Things I’m Verbing: Brave geeks, inland farming and Zac Efron’s abs

It’s been an otherwise stupid week for speech; the furor about comedian Kathy Griffin’s Judith-and-Holofernes portrait of herself with the severed head of the president is an exercise in one-sided performative outrage, which the left has self-abasingly internalized from the right.

I make a habit of linking as little breaking news or reaction pieces as possible. Given the ridiculous speed with which this administration’s already imaginary moral center collapses into a gravitational singularity, it hardly seems worth trying to keep up with it all. Every once in a while, though, someone gets so furious and so creative with their fury that I have to celebrate it. This week, snaps to Charles Pierce of Esquire, writing on Trump’s withdrawal (for “negotiating a better deal,” very reality show) from the Paris Accords on climate change. Calling it “the Rose Garden’s dumbest moment on record,” he sold me with “obvious anagram Reince Priebus” and just keeps going from there.

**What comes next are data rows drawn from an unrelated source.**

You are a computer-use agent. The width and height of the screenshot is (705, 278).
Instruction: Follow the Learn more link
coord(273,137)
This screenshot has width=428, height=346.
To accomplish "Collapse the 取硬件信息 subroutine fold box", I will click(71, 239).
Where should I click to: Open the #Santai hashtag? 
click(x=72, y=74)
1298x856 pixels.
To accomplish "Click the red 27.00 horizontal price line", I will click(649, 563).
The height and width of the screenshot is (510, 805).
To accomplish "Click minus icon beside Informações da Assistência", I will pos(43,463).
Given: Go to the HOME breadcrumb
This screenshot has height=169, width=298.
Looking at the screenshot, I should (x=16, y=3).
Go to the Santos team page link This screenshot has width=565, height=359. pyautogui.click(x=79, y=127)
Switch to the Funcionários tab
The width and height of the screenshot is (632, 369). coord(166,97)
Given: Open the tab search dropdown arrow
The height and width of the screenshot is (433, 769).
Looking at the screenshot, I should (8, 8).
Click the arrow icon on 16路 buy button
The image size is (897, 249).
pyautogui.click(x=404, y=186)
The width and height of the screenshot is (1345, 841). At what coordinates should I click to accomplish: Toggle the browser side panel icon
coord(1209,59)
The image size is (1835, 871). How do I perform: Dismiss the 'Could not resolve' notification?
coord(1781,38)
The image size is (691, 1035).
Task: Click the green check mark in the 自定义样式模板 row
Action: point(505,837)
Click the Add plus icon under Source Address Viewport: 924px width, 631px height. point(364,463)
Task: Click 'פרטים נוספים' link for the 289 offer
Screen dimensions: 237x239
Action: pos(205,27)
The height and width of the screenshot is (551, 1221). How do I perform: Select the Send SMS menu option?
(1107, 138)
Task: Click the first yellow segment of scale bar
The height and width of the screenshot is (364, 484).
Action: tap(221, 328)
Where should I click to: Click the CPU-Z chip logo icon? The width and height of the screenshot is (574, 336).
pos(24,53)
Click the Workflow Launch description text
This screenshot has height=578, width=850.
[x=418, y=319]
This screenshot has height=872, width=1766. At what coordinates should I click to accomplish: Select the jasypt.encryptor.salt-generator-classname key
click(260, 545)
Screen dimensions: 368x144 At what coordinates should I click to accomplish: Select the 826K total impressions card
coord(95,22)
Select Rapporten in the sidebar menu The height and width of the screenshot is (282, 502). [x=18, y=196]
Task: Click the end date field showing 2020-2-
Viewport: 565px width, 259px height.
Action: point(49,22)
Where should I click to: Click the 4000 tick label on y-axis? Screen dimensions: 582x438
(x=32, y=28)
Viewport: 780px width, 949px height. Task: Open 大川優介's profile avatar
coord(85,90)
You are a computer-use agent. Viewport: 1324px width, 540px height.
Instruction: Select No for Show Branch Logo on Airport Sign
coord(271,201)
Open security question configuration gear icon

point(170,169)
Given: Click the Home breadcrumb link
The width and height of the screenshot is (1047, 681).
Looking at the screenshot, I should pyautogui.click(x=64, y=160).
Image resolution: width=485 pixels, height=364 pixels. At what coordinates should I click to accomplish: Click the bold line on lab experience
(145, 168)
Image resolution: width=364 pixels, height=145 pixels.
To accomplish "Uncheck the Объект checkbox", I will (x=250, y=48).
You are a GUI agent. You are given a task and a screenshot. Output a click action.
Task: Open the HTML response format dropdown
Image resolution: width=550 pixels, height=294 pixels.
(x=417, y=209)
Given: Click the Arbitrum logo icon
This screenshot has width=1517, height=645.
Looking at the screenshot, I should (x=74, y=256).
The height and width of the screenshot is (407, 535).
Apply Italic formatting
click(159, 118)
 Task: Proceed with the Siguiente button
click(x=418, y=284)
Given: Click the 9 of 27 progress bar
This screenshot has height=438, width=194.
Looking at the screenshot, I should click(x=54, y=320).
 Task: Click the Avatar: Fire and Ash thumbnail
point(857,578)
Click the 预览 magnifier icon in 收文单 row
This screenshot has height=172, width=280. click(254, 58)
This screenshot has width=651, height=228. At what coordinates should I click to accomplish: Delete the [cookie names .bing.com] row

It’s been an otherwise stupid week for speech; the furor about comedian Kathy Griffin’s Judith-and-Holofernes portrait of herself with the severed head of the president is an exercise in one-sided performative outrage, which the left has self-abasingly internalized from the right. That said, my favorite literary take on this administration comes from SFF writer Catherynne M. Valente, who realized back in April that Trump is our first magical realist president.

  • This isn’t all going to be outrage, but personally, I’m fed up with the rapturous response to David Alm’s “I was friends with Richard Spencer” essay in the Point. The surface-level read is a seemingly brave self-examination about why Alm stayed friends with the white-supremacist troll. He doesn’t seem to notice that every woman and minority tells him from the outset that Spencer is bad news. In fact, the entire essay is a master class in falling prey to Geek Social Fallacies, which, as a fellow alumna of the University of Chicago, surprises me not one bit.
  • Speaking of white supremacy, sit with Garrett Epps’ lovely piece for the Atlantic on Richmond, Virginia’s Monument Avenue, “The Motionless Ghosts That Haunt the South.” As a Civil War–obsessed fifth-grader, I dragged my parents on two separate Spring Break trips to battlefields and museums. One stopped in Richmond, where a transplanted Northerner working at the Museum of the Confederacy told us the row of statues was also called the Avenue of Second-Place Trophies.
  • From the New Food Economy, consider Chelsey Simpson’s look at who benefits from VC money for food startups, with a case study on the local food movement in Oklahoma City.
  • Death with dignity, as the assisted suicide movement calls itself, provokes strong emotions on all sides of the issue, especially disability rights activists. For many my own age, physician-assisted suicide may raise the specter of Lois Lowry’s The Giver, with its unsettling euphemism “being released.” Myself, I appreciated (and wept through) this New York Times Magazine exploration of a man who attends his own wake. It’s a complicated, thorough look at ceremony, survivors and agency at perhaps the most vulnerable time in anyone’s life.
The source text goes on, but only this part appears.